Lyric Review: Nick Cage makes a chaotic, bloody, return in “Mandy”

Ty Davis

“Mandy” is what you get when you let a metal head obsessed with 80’s metal imagery create a piece of fiction. Though excessively simple, the indie slasher flick gloriously meets its goals of making a chaotic, horror-themed revenge story.

Riding off of the current wave of 80s nostalgia, “Mandy” is steeped in 80s iconography. What sets the film apart from other media taking place in the same time like “Stranger Things,” “Glow” and “White Boy Rick” is its preoccupation with 80s metal culture, cultism, and the satanic panic.


For those unfamiliar, the “satanic panic” was a media fixation in the late 70s and early 80s in which groups of parents were convinced teenagers were being indoctrinated in satanism and the occult. Similar to the “pregnancy pact” scare of the late 00’s, the satanic panic was little more than a delusion started by hysterical parental groups and exacerbated by media, and helped inspire works like “The Exorcist” and Stephen King’s “Carrie.”

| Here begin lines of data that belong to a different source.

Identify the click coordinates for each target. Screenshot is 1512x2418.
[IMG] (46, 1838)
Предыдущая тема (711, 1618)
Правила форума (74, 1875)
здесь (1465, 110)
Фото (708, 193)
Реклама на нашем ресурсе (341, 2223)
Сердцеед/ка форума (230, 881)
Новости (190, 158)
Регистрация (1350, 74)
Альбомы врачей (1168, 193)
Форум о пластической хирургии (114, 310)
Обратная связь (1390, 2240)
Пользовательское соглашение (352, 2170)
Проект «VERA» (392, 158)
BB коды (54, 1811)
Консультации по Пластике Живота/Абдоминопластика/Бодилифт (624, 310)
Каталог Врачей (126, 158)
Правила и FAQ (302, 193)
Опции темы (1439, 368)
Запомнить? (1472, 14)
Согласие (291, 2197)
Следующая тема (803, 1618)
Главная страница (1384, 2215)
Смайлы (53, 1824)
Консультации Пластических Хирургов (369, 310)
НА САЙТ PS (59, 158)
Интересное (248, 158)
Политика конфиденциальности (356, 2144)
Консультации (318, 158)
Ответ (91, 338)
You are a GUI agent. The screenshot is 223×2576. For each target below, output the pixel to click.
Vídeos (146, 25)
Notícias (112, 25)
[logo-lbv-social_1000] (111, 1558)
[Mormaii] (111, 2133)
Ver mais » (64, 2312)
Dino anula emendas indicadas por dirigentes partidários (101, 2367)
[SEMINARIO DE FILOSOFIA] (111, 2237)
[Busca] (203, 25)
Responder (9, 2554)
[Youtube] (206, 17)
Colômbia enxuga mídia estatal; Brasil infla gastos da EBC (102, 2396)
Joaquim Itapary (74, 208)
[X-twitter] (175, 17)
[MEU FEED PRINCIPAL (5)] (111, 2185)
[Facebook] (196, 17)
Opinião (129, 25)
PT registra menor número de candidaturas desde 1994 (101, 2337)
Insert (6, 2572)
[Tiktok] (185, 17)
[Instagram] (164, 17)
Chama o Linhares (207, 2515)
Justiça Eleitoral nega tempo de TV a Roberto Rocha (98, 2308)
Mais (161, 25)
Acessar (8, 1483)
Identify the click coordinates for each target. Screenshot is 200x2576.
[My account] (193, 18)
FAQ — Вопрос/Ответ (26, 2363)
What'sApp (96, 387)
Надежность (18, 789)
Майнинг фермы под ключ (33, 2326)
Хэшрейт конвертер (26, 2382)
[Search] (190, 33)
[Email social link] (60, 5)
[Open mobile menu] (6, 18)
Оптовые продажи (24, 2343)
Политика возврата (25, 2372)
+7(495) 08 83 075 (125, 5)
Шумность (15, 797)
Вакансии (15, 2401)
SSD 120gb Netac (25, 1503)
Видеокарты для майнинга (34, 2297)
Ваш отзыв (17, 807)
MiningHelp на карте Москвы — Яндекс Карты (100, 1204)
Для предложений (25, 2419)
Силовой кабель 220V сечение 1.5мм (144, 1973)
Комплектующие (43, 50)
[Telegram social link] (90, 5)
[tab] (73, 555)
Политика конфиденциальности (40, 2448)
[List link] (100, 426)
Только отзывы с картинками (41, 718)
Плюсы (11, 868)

Red Miller (Nicolas Cage) and Mandy Bloom (Andrea Riseborough), are hermetic metalheads living in the mountains of presumably the American north-west. One day while on a walk, Mandy is spotted by cult leader Jeremiah Sand (Linus Roache) who decides, through ridiculous cultist justifications, that he must have sex with her. The cultists launch a plan to kidnap Mandy, which sends Red into a suicidal, drug-fueled, revenge tirade.

What the film lacks in story it makes up for in a gloriously horrific presentation. The film has many influences it wears on its sleeve, not just from metal, but also from horror movies and fantasy which can be seen in brief animated segments and also through Red’s use of medieval weaponry.

“Mandy” is now playing at The Lyric Cinema.

The influence of movies like “The Texas Chainsaw Massacre,” “Halloween” and “Hellraiser” can be seen starkly not only in the direction and plot of the film but also in the film’s secondary antagonists; a group of motorcycle riding, homicidal, leather-bound killers who roam the countryside and appear to help Jeremiah kidnap Mandy.

By now you can assume “Mandy” is an over-the-top film. After the kidnapping, the film drops all pretense of the story and descends into a non-stop killing spree. The action is well choreographed and Cage is surprisingly spry for his age, making great use of set pieces and brutal, grounded fighting to deliver a gory spectacle.

It cannot be stressed enough how much this films brilliance lies in its presentation. The film looks like it leaped right out of the pages of Heavy Metal magazine with otherworldly environments, black suns, and dark fantasy elements. Even Red’s use of weaponry, a glistening Gothically-ornate ax, embodies this aesthetic to a T.

Should you see it? Absolutely. 

Cage appears surprisingly restrained and seems to have calmed down in this film. He can still muster a type of manic energy well suited for his character’s drug-fueled descent into madness, but instead of the unrestrained chaos of older performances, this one is more refined. He exhibits a lot more control even in situations which call for pure insanity on his character’s part.